Stanford Engineering - February 14th, 2019 - by Tom Abate
Scientists have learned a lot about evolution by studying fossils, by observing nature and, more recently, by unraveling the genetic code stored in DNA.
Now, a team of Stanford computer scientists and biologists has looked at evolution through a new lens, by analyzing how proteins — the biological machines produced by DNA — evolve to sustain the network of molecular interactions upon which all life depends.
The scientists studied 1,840 species — from bacteria to primates — to understand how evolution built life forms that could survive in the face of natural adversities. What they discovered was profound yet intuitive: Every species has evolved backup plans that allow its protein machinery to find bypasses and workarounds when nature tries to gum up the works. No previous study has ever surveyed such a broad swath of species to find a survival strategy common to all life: Develop a versatile and robust molecular machinery.
“Across our entire sample, we find that the resilience of a species is strongly correlated with having protein networks that are robust to failure and can interact in multiple ways to preserve life,” said Stanford computer scientist Jure Leskovec, senior author of the paper that appears today in Proceedings of the National Academy of Sciences.
Evolutionary biologist Marcus Feldman, a co-author on the paper, said this is the most ambitious effort yet to understand what scientists call the interactome — the sum total of all the protein interactions for each species, just as genome describes the sum total of a species’ DNA. “We’re looking at the mechanism of evolution on an unprecedented scale, using the tools of data science to study the structure of the protein networks that make life possible,” Feldman said.
To conduct the study, Stanford postdoctoral scholar Marinka Zitnik built the database of 1,840 organisms and collected data on 9 million protein interactions. The team’s premise was that natural selection had already identified these organisms as fit to survive. By asking the right questions, and developing the right analytical techniques, they looked for patterns in the data to help reveal the principles of interactome evolution.
The researchers wanted to understand how protein machines deal with the unexpected. So, they ran a series of data science experiments to disrupt the protein networks that sustain life. In a computational analysis, they knocked out a certain percentage of each organisms’ proteins at random. They did this systematically for all 1,840 species, constantly computing whether some sort of backup system would allow the protein networks to continue to function in a way that would support life, until at some point the disruptions caused the protein machinery to fall apart.

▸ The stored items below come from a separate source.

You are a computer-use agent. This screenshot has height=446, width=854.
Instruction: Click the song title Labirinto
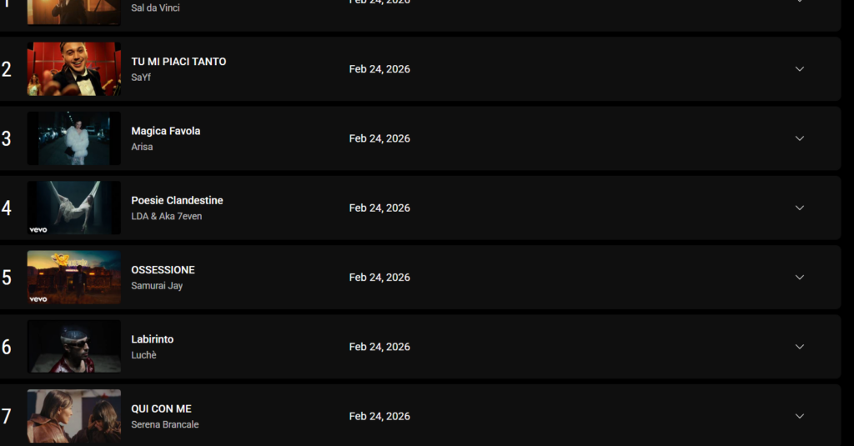[x=153, y=339]
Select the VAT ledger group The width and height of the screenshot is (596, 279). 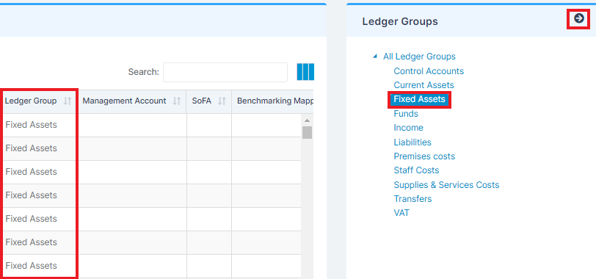click(401, 213)
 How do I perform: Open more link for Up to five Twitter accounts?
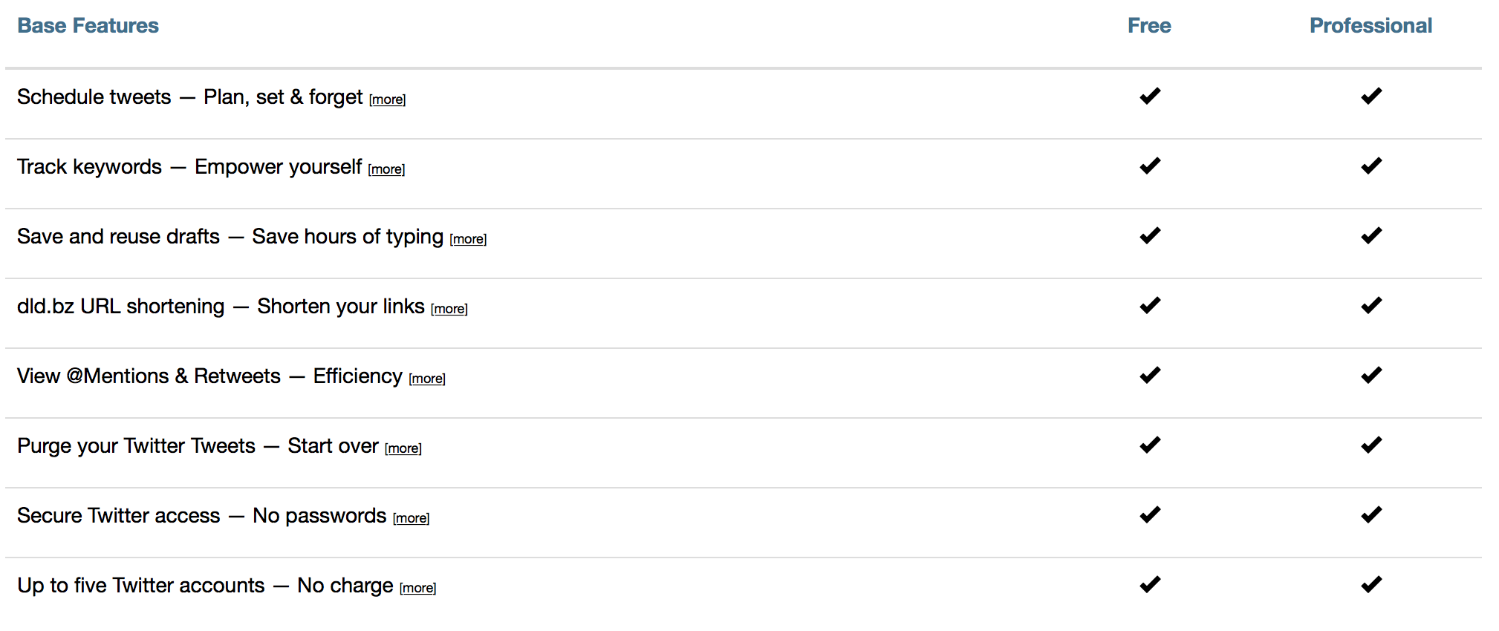(418, 588)
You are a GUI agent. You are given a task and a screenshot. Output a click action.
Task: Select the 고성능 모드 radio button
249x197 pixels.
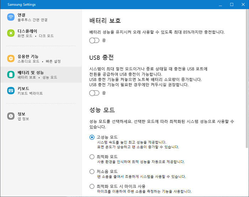(92, 137)
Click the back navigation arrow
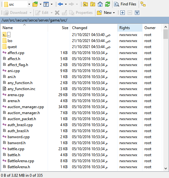The height and width of the screenshot is (178, 169). click(60, 4)
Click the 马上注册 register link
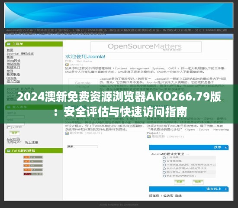The image size is (238, 208). tap(32, 143)
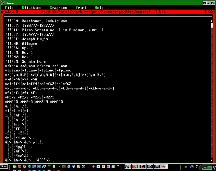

Leskovec likened this analytical approach to throwing a sheet of glass against the ground and counting how many pieces it breaks into. If only some small pieces of the glass break away, this indicates a high degree of resilience. Similarly, if an organism’s protein networks remain largely intact even when some proteins are removed, this suggests that the organism is resilient. The study showed that organisms stave off collapse through all manner of backup and workaround mechanisms, revealed by the ability of their protein networks to maintain system integrity.
The researchers corroborated this notion of network resilience in a second way. They used this shattering technique to compare species over time. Based on fossil record and DNA studies, scientists know roughly the order in which various life forms in the sample appeared in evolution. If protein network resilience confers an evolutionary advantage, the researchers hypothesized, later-evolved organisms should have networks that are more shatterproof than preceding life forms. This is exactly what they found.
“Over billions of years evolution has worked to make protein networks more resilient against failure,” Leskovec said.
Leskovec believes that by studying the genome and interactome together, data scientists can better understand how evolution works. Information about how organisms are built and improved over time is stored in the genome. But as this study shows, the interactome is important to evolution, too: DNA creates and regulates protein networks, which develop backup processes to adapt to changing circumstances. In some cases, these adaptations prove so useful to a species that its genome preserves these protein improvements so they can be inherited.
“Genes can’t explain it all,” he said. “We can gain deep insights into many features of organisms by exploring quantitative properties of proteins and the computational patterns of networks of their interactions.”
Marcus Feldman is the Burnet C. and Mildred Finley Wohlford Professor in the School of Humanities and Sciences, a co-director of Stanford’s Center for Computational, Evolutionary and Human Genomics and director of the Morrison Institute for Population and Resource Studies. Marinka Zitnik is a postdoctoral scholar in the Department of Computer Science. Senior research engineer Rok Sosic also co-authored this study.
This research was supported by the National Science Foundation, the National Institutes of Health, DARPA, Boeing, the Stanford Data Science Initiative, the Chan Zuckerberg Biohub, the Stanford Center for Computational, Evolutionary and Human Genomics, and the John Templeton Foundation.